More often than not, they'll eventually get it rectified, and go on to have a healthy career featuring tightly secured footballs. Either that, or they'll just disappear from the NFL all together. The really talented ones fall into the first group.
Which brings us to Pittsburgh Steelers running back Rashard Mendenhall(notes). He got stuck with the fumble-prone label very early in his rookie year. He's still trying to work his way out of it. From Scott Brown at the Pittsburgh Tribune-Review:
When Mendenhall had fumbling issues during his first preseason in 2008, veteran players made him carry a football around the Steelers' practice facility — and they fined him if someone was able to knock it out of his grasp.
"He don't fumble that ball, he's out to the house," wide receiver Hines Ward(notes) said. "It's starting to become a knock on him now.

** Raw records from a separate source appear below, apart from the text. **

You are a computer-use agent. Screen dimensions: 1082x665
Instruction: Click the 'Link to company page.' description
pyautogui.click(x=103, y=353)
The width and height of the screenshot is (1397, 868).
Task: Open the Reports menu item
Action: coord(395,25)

One thing we've got to control is the Steelers not beating the Steelers."
Fumbles are an odd thing. As fans, the second any running back gives up a football, we cry out, "You IDIOT! How can you be so careless? Eat some bench, moron."
What we don't consider is that every time that running back touches the ball, eleven of the world's meanest, most motivated, most antagonistic genetic lottery winners are willing to trade their first-born child to get that ball out of his hands. It's a miracle that there's not a fumble on every play. If you or I had 20 carries in an NFL football game, you know how many times we'd fumble? I'd guess about 20.
Not that that excuses Rashard Mendenhall or anyone else. The ball carriers are also highly motivated and genetically blessed. They're paid well to hang on to the football. That's what those massive forearms are for.
Mendenhall will eventually get it worked out. He's too good not to. In the meantime, though, it gets harder before it gets easier, because the more you become known as a fumbler, the harder the defense tries to separate you from the football. It's something to watch as Mendenhall grows into a workhorse back for the Steelers.